Moreira Franco - Exatamente. Você trabalha, investe e aquilo não tem valor nenhum, valor econômico, é um ativo morto. E nós não conseguimos, no Brasil, até agora, uma política adequada para a questão da juventude, duramente falando, nas áreas de periferia, das grandes cidades. Se o jovem não vai ser jogador de futebol ou funkeiro, a probabilidade de ele ser absorvido pelo tráfico é imensa. Você pega todos os índices, são muito ruins. A educação formal, a educação profissionalizante, o acesso à cultura, a qualificação pro emprego, é tudo muito ruim. A expectativa de vida é muito baixa, tem áreas na cidade do Rio de Janeiro em que a expectativa de vida chega a 22 anos. Você tendo seu irmão, seu vizinho, seu amigo, seu colega, ao seu lado, morrendo e, normalmente, com morte violenta, o valor que você dá à vida é nenhum. Aquilo passa a ser uma coisa absolutamente frugal.

Exercício proposto 1
No trecho da fala de Moreira Franco, a quanto chega a expectativa de vida em algumas áreas da cidade do Rio de Janeiro?
Exercício proposto 2
Por favor, reproduza fielmente a parte da fala de Moreira Franco que começa em "Moreira Franco - Exatamente." e termina em "coisa absolutamente frugal.".
Exercício proposto 3
Quais são os itens que, na fala de Moreira Franco, aparecem logo antes da afirmação "é tudo muito ruim"? Liste todos.

Dados fornecidos

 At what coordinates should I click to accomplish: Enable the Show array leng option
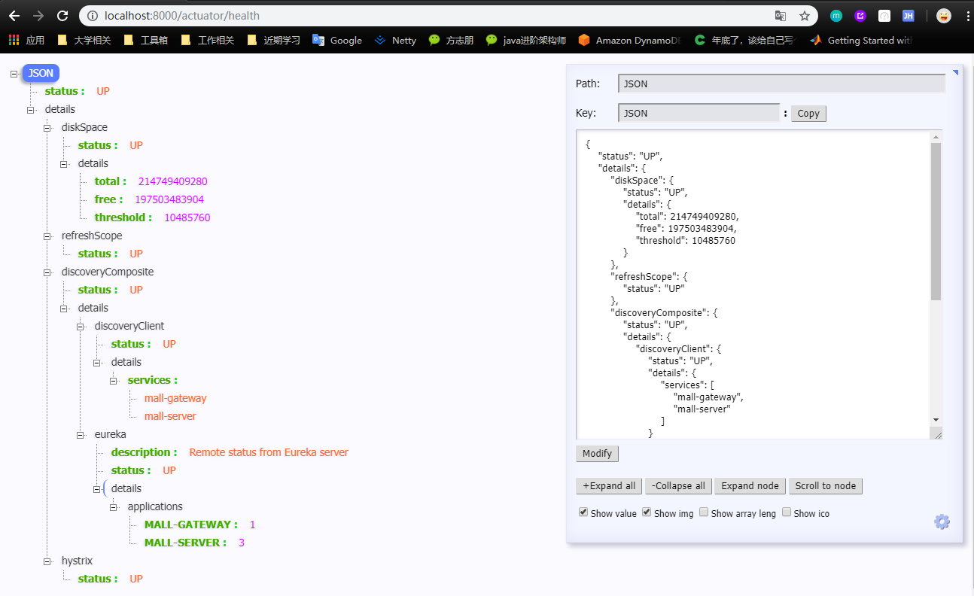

Resultado da tarefa 1
Chega a 22 anos.

Resultado da tarefa 2
Moreira Franco - Exatamente. Você trabalha, investe e aquilo não tem valor nenhum, valor econômico, é um ativo morto. E nós não conseguimos, no Brasil, até agora, uma política adequada para a questão da juventude, duramente falando, nas áreas de periferia, das grandes cidades. Se o jovem não vai ser jogador de futebol ou funkeiro, a probabilidade de ele ser absorvido pelo tráfico é imensa. Você pega todos os índices, são muito ruins. A educação formal, a educação profissionalizante, o acesso à cultura, a qualificação pro emprego, é tudo muito ruim. A expectativa de vida é muito baixa, tem áreas na cidade do Rio de Janeiro em que a expectativa de vida chega a 22 anos. Você tendo seu irmão, seu vizinho, seu amigo, seu colega, ao seu lado, morrendo e, normalmente, com morte violenta, o valor que você dá à vida é nenhum. Aquilo passa a ser uma coisa absolutamente frugal.

Resultado da tarefa 3
A educação formal, a educação profissionalizante, o acesso à cultura e a qualificação pro emprego.